### SUPPLIED DATA
####################
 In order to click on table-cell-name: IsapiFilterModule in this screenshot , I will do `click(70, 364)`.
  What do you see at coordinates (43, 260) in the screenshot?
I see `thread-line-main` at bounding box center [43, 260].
####################
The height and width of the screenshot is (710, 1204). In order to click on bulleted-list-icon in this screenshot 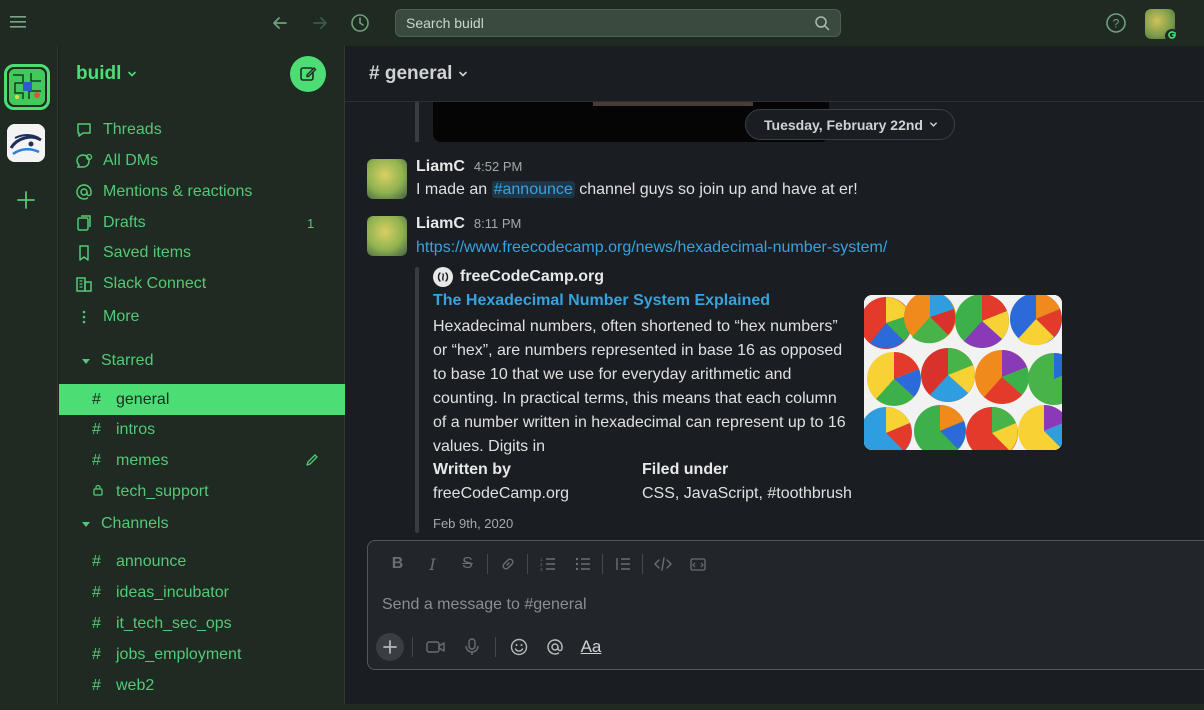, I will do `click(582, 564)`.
####################
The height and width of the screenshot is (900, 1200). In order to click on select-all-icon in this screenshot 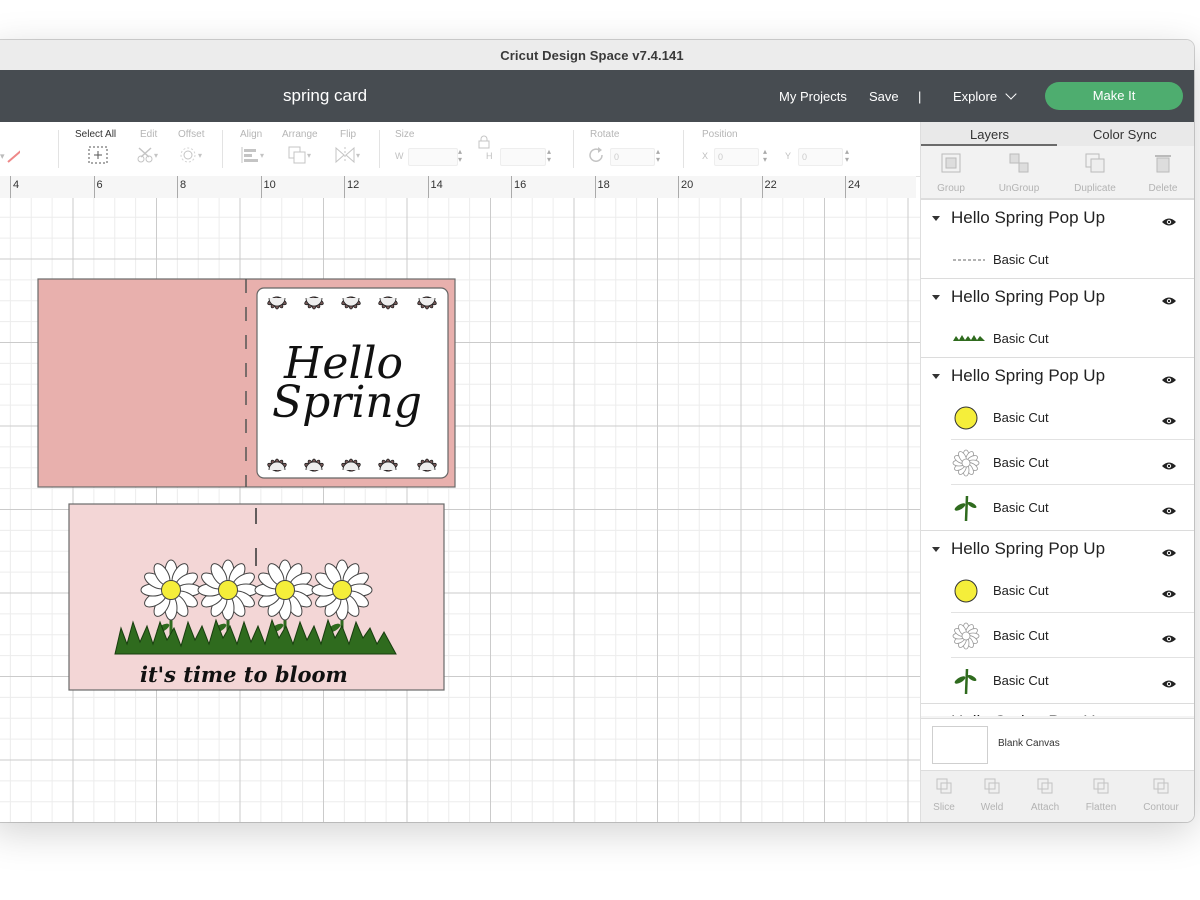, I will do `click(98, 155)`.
####################
### WORK TO BE COMPLETED
Could you recast the records as a JSON list of strings, starting with the line that contains "In order to click on table-cell-name: IsapiFilterModule" and going on through the line that contains "center [43, 260].", with one string per line and blank lines left out?

### TASK ANSWER
[
  " In order to click on table-cell-name: IsapiFilterModule in this screenshot , I will do `click(70, 364)`.",
  "  What do you see at coordinates (43, 260) in the screenshot?",
  "I see `thread-line-main` at bounding box center [43, 260]."
]